The top gainers on the Sensex were ICICI Bank up by 8.50%, Mahindra & Mahindra up by 1.56%, Axis Bank up by 1.43%, NTPC up by 0.41% and Reliance Industries up by 0.33%. On the flip side, Indusind Bank down by 2.93%, Asian Paints down by 2.84%, HCL Technologies down by 2.57%, Titan Company down by 2.10% and Bajaj Auto down by 2.02% were the top losers.

Meanwhile, executing confidence over India’s economic growth, Industry chamber -- PHD Chamber of Commerce and Industry (PHDCCI) has said it expects strong GDP growth in the coming quarters with the economic recovery gaining momentum. Out of the 12 lead economic and business indicators of QET (Quick Economic Trends), tracked by the industry body, nine have shown an uptick in the sequential growth for the month of September 2021 as compared to six showing the uptrend in August 2021. Pradeep Multani, President, PHDCCI, said ‘the uptrend in the lead economic and business indicators in the recent months shows that the economic recovery is catching pace and strong economic growth is expected in the coming quarters’.

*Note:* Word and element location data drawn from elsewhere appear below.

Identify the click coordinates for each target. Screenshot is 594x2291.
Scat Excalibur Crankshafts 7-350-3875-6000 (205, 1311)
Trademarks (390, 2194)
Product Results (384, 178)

However, he suggested, at this juncture, there is a need to address the high commodity prices and shortages of raw materials to support the consumption and private investments in the country. PHDCCI stated GST collections, stock market, UPI transactions, exports, exchange rate, forex reserves, CPI inflation, WPI inflation and unemployment rate have registered positive sequential growth in September 2021 as compared to August 2021. Besides, the unemployment scenario improved to 6.9 per cent in September 2021 from 8.3 per cent in the previous month.

PHDCCI said ‘Stock Market (SENSEX -average of daily close) have recorded the sequential growth of 6.4 per cent from 55,238 in August 2021 to 58,781 in September 2021. GST collections registered the sequential growth of 4.5 per cent from Rs 1,12,020 crore in August 2021 to Rs 1,17,010 crore in September 2021’. Multani said supply-side issues such as high input prices, shortages of raw materials, among others are impacting the production possibilities and reducing the price-cost margins of the businesses. He observed that the drivers of household consumption need to be further strengthened to enhance the aggregate demand as it will have an accelerated effect on the expansion of capital investments.

The CNX Nifty is currently trading at 18058.05, down by 56.85 points or 0.31% after trading in a range of 18049.65 and 18241.40. There were 9 stocks advancing against 41 stocks declining on the index.

The top gainers on Nifty were ICICI Bank up by 8.44%, ONGC up by 2.77%, Axis Bank up by 1.57%, Mahindra & Mahindra up by 1.26% and IOC up by 0.46%. On the flip side, Asian Paints down by 3.00%, Divi's Lab down by 2.86%, Indusind Bank down by 2.71%, HCL Technologies down by 2.50% and Shree Cement down by 2.30% were the top losers.

Asian markets are trading mostly in green; Hang Seng advanced 31.51 points or 0.12% to 26,158.44, Taiwan Weighted gained 25.05 points or 0.15% to 16,913.79, KOSPI rose 13.53 points or 0.45% to 3,019.69, Jakarta Composite added 2.10 points or 0.03% to 6,645.84 and Shanghai Composite was up by 13.46 points or 0.38% to 3,596.06. On the other hand, Nikkei 225 lost 250.67 points or 0.87% to 28,554.18 and Straits Times fell 1.86 points or 0.06% to 3,203.28.